Sunday, September 28, 2014

Bulletin 206 - Panama #13

Parrots are the another special bird. Everyone wants to see them, especially the macaws. However, as anyone who as actually done birdwatching in the tropics can tell you, they are difficult to see perched. Flyovers are very common. Despite the fact that there are 22 parrot species in the Panama bird book, we got photos of only 3. The sexes are similar.

The first was a distant photo of the Blue-headed Parrot (Pionus menstruus). This 9.5" parrot was perched at the top of a bare tree. Fortunately we were on a 100' canopy tower, so able to get him at eye level, but he was still about 100 feet from us.. He is green with a blue head and red undertail. Also this genus, pionus, is noted for their deep wing beats when flying. Most other parrots have very shallow wing beats.

Blue-headed Parrot

The other 2 species were parakeets. These birds have long pointed tails, unlike the parrots which have square tails. The first was the Brown-throated Parakeet (Eupsittula pertinax). This is a 9" green parakeet with brown cheeks and throat. There is an orange patch under the eyes that is helps with the ID.

Brown-throated Parakeet

This bird has a more yellow than orange patch. Maybe a juvenile?

Brown-throated Parakeet

The small (6.5") Orange-chinned Parakeet (Brotogeris jugularis) gave us the best photos of any parrot on the trip when several came to a feeder. His colors are almost iridescent. And like many birds, the name of the bird is a field mark that is almost never seen because it is so small. However, his orange chin can be seen in the photo. The brown shoulders are the best ID mark. This is the most common parakeet in Panama.

Orange-chinned Parakeet

We also photographed 3 species of swallows. The first is the Gray-breasted Martin (Progne chalybea). This 6.5" swallow has a bluish back, white chin and gray breast. It has a moderate length forked tail.

Gray-breasted Martin

The tiny (4.5") Mangrove Swallow (Tachycineta albilinea) is similar to our Tree Swallow, but has a white rump. here is a frontal view showing the blue-green back and the snow white underparts.

Mangrove Swallow

Here he is turned around to show the white rump.

** Your objective **
According to the bulletin, what is the best identification mark of the Orange-chinned Parakeet? The rows that follow have no connection to the bulletin.

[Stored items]
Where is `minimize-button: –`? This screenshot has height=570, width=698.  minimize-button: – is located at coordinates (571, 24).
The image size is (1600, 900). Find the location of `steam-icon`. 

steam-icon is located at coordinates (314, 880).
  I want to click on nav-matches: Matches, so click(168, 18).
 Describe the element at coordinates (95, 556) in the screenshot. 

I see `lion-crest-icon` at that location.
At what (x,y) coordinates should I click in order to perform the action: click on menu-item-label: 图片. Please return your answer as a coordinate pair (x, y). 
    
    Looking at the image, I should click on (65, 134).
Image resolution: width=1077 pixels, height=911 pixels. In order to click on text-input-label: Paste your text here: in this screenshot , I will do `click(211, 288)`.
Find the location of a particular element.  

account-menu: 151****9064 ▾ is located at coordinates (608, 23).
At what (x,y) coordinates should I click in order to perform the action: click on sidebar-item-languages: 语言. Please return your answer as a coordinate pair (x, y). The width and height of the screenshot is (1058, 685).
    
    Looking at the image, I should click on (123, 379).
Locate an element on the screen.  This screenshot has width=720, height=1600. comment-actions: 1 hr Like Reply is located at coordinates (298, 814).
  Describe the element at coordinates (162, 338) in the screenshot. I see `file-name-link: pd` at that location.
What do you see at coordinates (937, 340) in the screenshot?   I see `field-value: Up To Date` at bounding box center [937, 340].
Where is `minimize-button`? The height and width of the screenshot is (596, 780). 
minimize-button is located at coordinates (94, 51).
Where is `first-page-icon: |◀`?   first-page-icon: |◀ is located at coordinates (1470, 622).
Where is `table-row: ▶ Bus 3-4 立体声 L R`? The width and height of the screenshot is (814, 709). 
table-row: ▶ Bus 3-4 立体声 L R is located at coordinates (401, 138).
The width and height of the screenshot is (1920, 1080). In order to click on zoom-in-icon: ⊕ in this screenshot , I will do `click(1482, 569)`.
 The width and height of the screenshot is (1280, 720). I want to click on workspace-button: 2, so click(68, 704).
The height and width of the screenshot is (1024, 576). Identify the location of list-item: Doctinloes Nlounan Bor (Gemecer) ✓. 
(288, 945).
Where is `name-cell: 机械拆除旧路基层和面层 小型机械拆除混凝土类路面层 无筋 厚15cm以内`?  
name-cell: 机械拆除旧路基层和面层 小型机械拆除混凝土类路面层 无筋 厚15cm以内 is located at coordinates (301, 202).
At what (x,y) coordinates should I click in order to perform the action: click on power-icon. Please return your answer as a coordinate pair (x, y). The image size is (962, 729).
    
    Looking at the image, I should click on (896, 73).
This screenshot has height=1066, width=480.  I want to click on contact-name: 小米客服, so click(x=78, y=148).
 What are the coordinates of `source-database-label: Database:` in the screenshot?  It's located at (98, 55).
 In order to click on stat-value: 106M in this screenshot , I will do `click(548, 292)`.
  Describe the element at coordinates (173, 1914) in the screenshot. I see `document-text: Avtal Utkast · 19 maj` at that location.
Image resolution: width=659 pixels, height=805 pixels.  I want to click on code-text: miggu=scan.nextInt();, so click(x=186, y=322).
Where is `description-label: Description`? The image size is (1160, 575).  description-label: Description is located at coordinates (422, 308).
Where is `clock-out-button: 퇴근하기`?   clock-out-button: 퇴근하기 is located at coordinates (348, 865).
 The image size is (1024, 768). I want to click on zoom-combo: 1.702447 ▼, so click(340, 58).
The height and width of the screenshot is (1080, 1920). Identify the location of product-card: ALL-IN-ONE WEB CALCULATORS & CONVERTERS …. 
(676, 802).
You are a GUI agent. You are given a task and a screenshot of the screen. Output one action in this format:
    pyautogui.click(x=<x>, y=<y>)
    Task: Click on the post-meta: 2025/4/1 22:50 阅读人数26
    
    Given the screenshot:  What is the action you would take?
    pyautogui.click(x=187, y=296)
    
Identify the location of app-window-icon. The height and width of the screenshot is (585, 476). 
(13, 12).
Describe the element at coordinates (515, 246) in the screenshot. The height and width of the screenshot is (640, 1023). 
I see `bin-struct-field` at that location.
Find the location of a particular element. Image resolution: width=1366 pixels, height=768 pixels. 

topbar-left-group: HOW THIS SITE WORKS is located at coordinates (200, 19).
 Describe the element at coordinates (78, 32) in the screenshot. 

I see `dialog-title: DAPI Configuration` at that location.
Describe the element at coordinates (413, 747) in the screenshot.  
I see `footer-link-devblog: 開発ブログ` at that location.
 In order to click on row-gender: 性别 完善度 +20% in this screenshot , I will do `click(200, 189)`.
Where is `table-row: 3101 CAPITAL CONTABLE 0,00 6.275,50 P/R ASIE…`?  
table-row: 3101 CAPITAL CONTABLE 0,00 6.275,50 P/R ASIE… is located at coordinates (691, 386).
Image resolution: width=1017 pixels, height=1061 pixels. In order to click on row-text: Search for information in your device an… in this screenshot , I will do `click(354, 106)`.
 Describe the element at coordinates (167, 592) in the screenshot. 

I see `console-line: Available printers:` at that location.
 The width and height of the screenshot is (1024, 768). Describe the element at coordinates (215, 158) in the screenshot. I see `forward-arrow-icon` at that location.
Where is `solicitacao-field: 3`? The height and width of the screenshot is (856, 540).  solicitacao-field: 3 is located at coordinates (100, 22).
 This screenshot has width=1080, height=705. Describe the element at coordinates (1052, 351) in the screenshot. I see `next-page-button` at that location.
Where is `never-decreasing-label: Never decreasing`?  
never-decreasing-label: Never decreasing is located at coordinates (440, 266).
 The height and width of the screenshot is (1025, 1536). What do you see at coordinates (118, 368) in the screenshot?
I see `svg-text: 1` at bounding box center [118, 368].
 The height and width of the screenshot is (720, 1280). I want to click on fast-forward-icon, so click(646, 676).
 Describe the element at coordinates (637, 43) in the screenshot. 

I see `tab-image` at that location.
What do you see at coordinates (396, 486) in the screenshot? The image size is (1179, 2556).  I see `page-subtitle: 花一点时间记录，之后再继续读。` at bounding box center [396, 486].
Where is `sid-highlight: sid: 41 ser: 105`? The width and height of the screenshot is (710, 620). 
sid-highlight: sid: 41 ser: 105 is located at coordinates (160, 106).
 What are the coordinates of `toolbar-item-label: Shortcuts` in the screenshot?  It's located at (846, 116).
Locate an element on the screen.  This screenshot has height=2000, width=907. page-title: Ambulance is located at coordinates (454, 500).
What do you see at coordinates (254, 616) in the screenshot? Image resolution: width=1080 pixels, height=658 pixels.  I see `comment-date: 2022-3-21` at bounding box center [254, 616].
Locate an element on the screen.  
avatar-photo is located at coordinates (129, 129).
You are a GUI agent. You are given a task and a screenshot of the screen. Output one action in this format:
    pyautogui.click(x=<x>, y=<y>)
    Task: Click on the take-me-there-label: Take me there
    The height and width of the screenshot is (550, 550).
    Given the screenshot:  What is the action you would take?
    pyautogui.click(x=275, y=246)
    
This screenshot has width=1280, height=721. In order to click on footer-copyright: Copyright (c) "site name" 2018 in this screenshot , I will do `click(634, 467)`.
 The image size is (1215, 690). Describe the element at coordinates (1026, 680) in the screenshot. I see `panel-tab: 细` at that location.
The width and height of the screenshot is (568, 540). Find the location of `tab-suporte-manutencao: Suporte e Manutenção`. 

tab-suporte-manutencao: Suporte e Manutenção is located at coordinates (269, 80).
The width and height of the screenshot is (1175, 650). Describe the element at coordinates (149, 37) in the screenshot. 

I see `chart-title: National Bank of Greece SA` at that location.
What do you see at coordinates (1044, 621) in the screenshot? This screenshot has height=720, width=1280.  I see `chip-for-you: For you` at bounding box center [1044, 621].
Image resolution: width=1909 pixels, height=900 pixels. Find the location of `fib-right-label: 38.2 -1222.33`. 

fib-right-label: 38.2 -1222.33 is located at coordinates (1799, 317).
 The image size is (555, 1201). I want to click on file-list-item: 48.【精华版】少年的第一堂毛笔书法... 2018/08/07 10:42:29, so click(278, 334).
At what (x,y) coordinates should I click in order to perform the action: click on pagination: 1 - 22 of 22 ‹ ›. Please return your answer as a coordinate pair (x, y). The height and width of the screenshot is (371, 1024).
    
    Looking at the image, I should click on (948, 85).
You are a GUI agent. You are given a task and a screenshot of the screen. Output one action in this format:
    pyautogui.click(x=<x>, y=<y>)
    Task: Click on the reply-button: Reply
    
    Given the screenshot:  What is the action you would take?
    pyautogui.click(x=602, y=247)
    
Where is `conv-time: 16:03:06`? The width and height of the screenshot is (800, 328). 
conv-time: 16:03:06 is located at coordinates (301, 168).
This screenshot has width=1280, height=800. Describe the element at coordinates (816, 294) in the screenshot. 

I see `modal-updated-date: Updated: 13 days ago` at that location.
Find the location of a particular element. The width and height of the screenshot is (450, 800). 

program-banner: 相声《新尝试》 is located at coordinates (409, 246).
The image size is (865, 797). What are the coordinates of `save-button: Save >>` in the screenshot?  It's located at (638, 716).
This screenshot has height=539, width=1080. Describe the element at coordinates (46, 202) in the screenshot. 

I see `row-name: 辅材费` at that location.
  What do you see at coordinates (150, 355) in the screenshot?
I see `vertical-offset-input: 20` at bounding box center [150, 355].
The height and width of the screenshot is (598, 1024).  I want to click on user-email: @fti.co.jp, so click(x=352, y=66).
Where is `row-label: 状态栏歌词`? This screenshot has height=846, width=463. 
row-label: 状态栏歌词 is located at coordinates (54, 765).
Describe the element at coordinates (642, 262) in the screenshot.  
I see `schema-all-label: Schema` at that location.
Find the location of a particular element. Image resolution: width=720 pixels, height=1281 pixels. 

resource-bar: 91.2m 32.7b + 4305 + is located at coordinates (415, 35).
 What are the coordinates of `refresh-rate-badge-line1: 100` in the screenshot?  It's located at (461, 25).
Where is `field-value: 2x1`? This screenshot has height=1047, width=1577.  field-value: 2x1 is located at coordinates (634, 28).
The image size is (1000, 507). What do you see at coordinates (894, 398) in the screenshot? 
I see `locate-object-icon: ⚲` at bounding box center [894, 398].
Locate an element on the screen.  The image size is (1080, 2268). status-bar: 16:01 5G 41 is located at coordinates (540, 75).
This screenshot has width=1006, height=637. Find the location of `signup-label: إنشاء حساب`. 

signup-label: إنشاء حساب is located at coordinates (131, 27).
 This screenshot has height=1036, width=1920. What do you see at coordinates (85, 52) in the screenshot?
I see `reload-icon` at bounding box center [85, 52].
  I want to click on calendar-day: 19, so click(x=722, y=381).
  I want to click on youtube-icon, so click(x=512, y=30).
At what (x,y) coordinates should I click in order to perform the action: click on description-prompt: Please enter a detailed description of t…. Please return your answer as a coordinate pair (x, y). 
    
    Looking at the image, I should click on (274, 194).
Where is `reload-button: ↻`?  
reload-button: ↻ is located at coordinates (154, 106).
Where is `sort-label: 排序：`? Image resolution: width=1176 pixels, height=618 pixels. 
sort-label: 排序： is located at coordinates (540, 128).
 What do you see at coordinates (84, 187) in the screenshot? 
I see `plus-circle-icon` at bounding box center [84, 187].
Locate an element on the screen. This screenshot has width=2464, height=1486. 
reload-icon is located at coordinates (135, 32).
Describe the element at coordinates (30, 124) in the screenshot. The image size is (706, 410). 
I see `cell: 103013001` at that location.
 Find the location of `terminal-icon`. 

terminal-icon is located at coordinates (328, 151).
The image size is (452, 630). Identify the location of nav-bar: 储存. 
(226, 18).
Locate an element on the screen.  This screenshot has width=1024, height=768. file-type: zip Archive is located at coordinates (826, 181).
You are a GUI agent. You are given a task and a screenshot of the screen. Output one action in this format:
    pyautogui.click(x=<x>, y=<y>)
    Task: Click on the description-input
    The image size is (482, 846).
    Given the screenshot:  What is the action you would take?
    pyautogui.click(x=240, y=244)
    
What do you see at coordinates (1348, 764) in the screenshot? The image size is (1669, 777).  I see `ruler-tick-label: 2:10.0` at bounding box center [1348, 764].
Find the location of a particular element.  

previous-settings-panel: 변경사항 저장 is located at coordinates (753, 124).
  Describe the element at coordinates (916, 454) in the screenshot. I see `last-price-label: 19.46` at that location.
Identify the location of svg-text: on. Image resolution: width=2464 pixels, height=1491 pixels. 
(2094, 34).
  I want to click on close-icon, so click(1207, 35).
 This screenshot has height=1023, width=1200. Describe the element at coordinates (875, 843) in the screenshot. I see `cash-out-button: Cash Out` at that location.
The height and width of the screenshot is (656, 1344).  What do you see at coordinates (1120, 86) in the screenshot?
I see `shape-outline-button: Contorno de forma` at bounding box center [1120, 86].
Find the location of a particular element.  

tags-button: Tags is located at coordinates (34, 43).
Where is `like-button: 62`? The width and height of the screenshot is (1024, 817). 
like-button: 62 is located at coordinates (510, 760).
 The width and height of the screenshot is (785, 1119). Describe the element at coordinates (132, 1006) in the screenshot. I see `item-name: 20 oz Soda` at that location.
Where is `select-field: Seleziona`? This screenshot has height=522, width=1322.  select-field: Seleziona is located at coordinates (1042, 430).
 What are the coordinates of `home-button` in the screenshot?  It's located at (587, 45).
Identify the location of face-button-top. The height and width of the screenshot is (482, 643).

** Result below **
Its brown shoulders.